Très vite, je me lie d’amitié avec Abdelkader. Abdel, comme on l’appelle. Grand, élancé, il a une peau à teinte rougeâtre et des yeux bleu-brun comme en ont parfois les Touaregs ; il est doué d’une acuité visuelle phénoménale. On le surnomme l’Aigle : il remarque à l’œil nu des détails que, même avec les jumelles de mon père, j’ai du mal à déceler. Il peut repérer à cent mètres un petit moineau gris dans l’ombre d’un feuillage ou un serpent couleur sable sous le torchis d’une case.

Youssouf, un jeune Toubou à la tignasse en nid d’oiseau, qui passe son temps à siffloter des mélodies (parfois douces, parfois acidulées) et à dessiner sur le sable avec sa baguette de berger. Youssouf est d’une agilité extraordinaire : il excelle dans les cours d’éducation physique et vole littéralement de place en place dans la cour de récréation. On l’appelle Youssouf-aux-pieds-légers. Je l’ai toujours vu avec son bâton à la main ou non loin de lui : quand il entre en classe, il le pose dans un coin et ne le perd jamais de vue.

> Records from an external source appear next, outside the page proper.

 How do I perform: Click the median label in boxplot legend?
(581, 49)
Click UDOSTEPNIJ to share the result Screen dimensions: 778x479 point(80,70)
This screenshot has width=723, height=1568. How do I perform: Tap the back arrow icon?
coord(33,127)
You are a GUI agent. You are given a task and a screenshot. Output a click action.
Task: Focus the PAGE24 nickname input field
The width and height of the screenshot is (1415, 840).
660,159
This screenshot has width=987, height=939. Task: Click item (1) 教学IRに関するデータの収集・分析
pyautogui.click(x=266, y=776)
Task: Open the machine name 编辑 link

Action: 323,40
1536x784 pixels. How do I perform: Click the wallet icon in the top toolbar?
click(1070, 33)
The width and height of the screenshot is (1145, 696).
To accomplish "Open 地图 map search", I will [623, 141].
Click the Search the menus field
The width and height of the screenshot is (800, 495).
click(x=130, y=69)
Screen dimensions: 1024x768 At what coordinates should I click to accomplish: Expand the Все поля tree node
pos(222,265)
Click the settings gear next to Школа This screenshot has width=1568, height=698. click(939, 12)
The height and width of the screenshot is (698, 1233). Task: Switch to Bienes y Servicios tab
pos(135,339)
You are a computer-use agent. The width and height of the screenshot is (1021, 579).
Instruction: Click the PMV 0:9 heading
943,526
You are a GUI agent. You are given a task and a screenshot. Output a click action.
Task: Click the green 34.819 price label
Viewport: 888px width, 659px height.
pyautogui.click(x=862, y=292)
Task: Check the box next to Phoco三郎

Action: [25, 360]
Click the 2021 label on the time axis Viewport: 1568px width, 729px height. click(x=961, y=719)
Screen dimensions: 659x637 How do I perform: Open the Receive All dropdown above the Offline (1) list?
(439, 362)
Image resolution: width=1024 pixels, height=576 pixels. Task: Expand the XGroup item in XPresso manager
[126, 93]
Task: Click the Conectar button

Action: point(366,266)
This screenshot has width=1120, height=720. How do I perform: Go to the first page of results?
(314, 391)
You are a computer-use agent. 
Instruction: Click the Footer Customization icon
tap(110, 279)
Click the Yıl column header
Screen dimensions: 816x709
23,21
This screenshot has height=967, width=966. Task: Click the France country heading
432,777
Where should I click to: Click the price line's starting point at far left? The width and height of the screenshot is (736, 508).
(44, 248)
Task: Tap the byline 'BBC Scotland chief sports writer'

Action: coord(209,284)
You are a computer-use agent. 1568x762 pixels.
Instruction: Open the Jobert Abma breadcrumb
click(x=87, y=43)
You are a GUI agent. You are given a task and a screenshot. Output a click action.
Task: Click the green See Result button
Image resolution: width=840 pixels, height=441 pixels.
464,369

Ils m’indiquent comment choisir les meilleures dattes–de couleur claire, légèrement luisante, au goût de miel fondant–et nous nous régalons ensemble des amandes de savonnier ou du nougat d’arachide.

Plus tard, Youssouf m’apprendra à tresser les herbes pour en faire un sifflet. Les coups de sifflet stimulent les bêtes à l’abreuvoir : dès qu’elles entendent le souffle du berger passer entre les brins de l’appeau, elles penchent leurs belles encolures brunes vers la source et boivent à longs traits, en toute confiance. On peut alors les caresser doucement. Abdel me montrera aussi la différence entre la flûte d’antilope et la flûte de gazelle : taillées dans des cornes différentes, elles ne rendent pas le même son, plus robuste et plus grave pour l’antilope (l’accent tamisé d’une trompe), svelte et lumineux pour la gazelle (la mélodie d’une lyre). Dans la classe, il y a aussi Christelle, une grande rousse fougueuse, et Valérie, une petite brune réservée. Elles sont toutes deux filles de militaires mais on ne saurait imaginer deux filles plus opposées. Je suis un peu amoureux de Christelle mais j’ai aussi un faible pour Valérie. Quand Amaboua vient me chercher, elle met tout le monde d’accord : « Toumaï ! Tu viens ? » Dès que j’entends sa voix, je quitte tout et je la suis.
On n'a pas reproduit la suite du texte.